*** Information supplied Section Begins ***

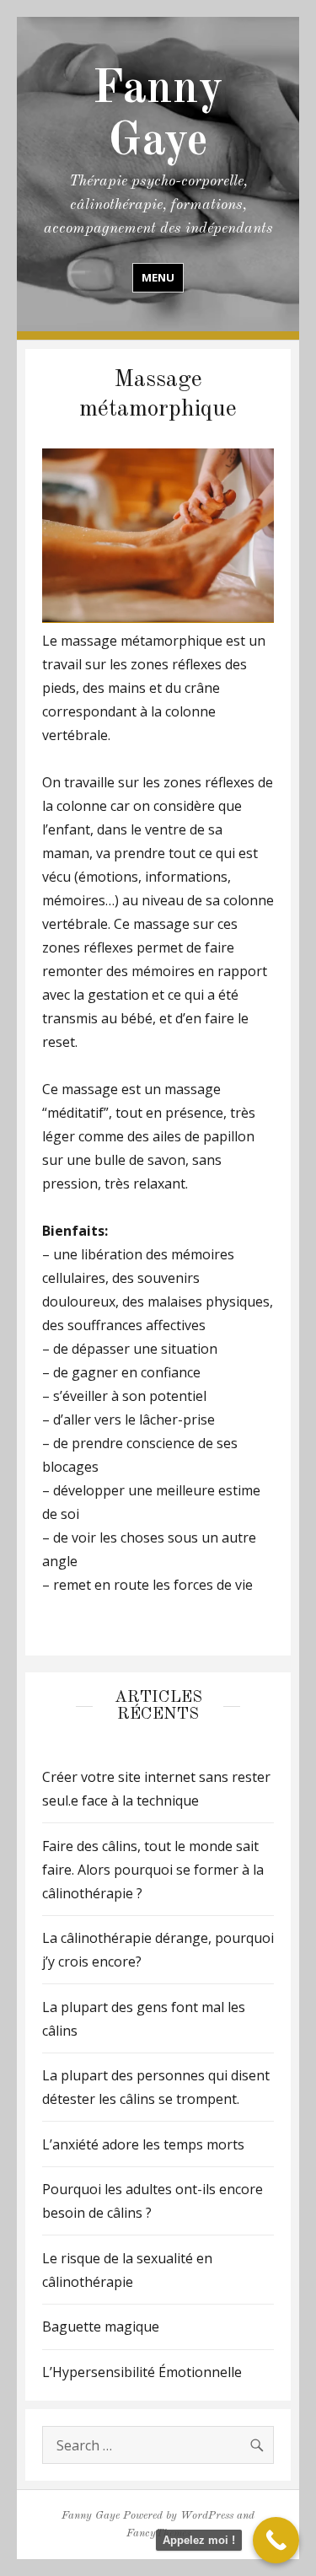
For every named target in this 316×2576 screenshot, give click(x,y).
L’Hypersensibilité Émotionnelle (142, 2372)
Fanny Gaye (91, 2515)
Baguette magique (100, 2326)
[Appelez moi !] (276, 2540)
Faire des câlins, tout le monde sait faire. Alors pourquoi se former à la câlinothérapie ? (153, 1869)
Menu (158, 277)
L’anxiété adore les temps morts (143, 2144)
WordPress (206, 2515)
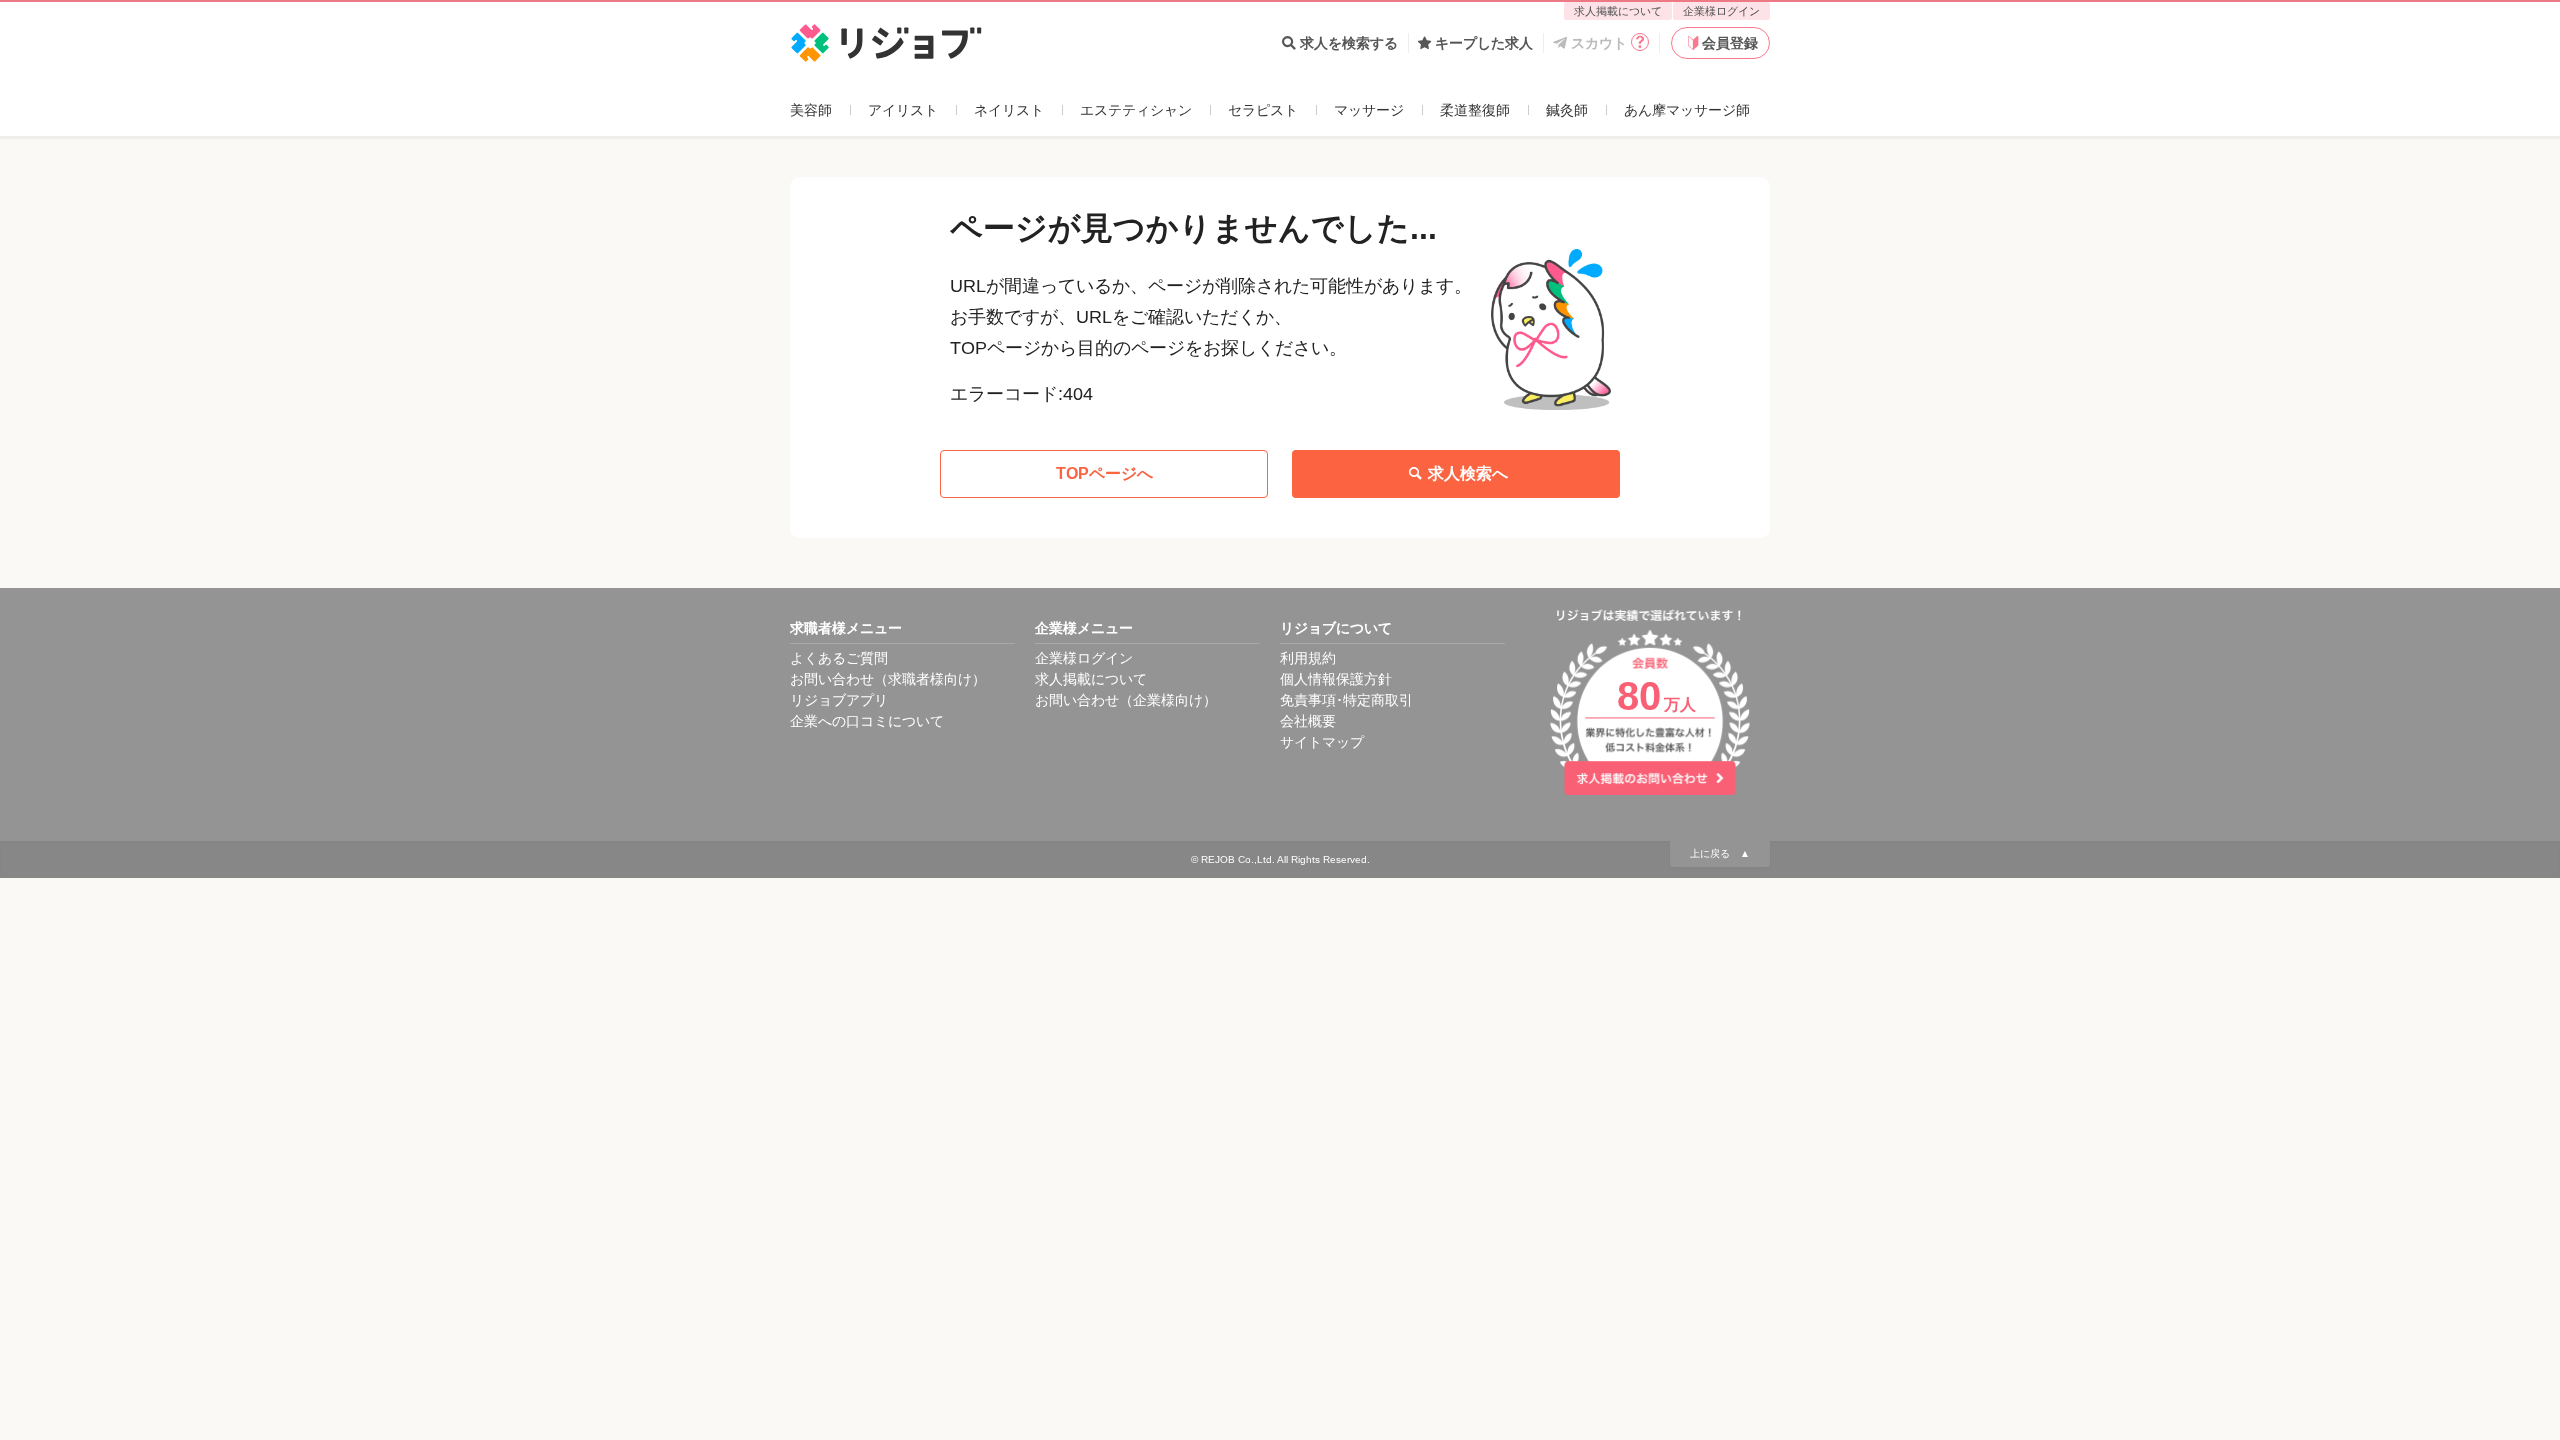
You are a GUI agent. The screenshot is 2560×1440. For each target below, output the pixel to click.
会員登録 (1730, 43)
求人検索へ (1468, 473)
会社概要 (1308, 721)
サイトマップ (1322, 742)
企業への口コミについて (867, 721)
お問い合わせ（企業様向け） (1126, 700)
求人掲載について (1618, 11)
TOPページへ (1104, 473)
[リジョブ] (886, 43)
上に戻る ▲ (1720, 853)
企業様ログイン (1721, 11)
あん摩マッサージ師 (1687, 110)
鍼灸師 (1567, 110)
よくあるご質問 (839, 658)
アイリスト (903, 110)
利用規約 (1308, 658)
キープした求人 (1484, 43)
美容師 (811, 110)
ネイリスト (1009, 110)
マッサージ (1369, 110)
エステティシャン (1136, 110)
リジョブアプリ (839, 700)
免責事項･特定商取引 (1346, 700)
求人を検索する (1349, 43)
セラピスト (1263, 110)
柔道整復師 (1475, 110)
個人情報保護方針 (1336, 679)
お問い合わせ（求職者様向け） (888, 679)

*** Information supplied Section Ends ***

- Task to complete -
Output every entry above exactly, minus the pictures.

- Answer section -
For every named target in this 316×2576 screenshot, give click(x,y).
L’Hypersensibilité Émotionnelle (142, 2372)
Fanny Gaye (91, 2515)
Baguette magique (100, 2326)
[Appelez moi !] (276, 2540)
Faire des câlins, tout le monde sait faire. Alors pourquoi se former à la câlinothérapie ? (153, 1869)
Menu (158, 277)
L’anxiété adore les temps morts (143, 2144)
WordPress (206, 2515)
You are a GUI agent. The screenshot is 2560×1440. For each target below, output the pixel to click.
会員登録 (1730, 43)
求人検索へ (1468, 473)
会社概要 (1308, 721)
サイトマップ (1322, 742)
企業への口コミについて (867, 721)
お問い合わせ（企業様向け） (1126, 700)
求人掲載について (1618, 11)
TOPページへ (1104, 473)
[リジョブ] (886, 43)
上に戻る ▲ (1720, 853)
企業様ログイン (1721, 11)
あん摩マッサージ師 (1687, 110)
鍼灸師 (1567, 110)
よくあるご質問 (839, 658)
アイリスト (903, 110)
利用規約 (1308, 658)
キープした求人 (1484, 43)
美容師 (811, 110)
ネイリスト (1009, 110)
マッサージ (1369, 110)
エステティシャン (1136, 110)
リジョブアプリ (839, 700)
免責事項･特定商取引 (1346, 700)
求人を検索する (1349, 43)
セラピスト (1263, 110)
柔道整復師 (1475, 110)
個人情報保護方針 (1336, 679)
お問い合わせ（求職者様向け） (888, 679)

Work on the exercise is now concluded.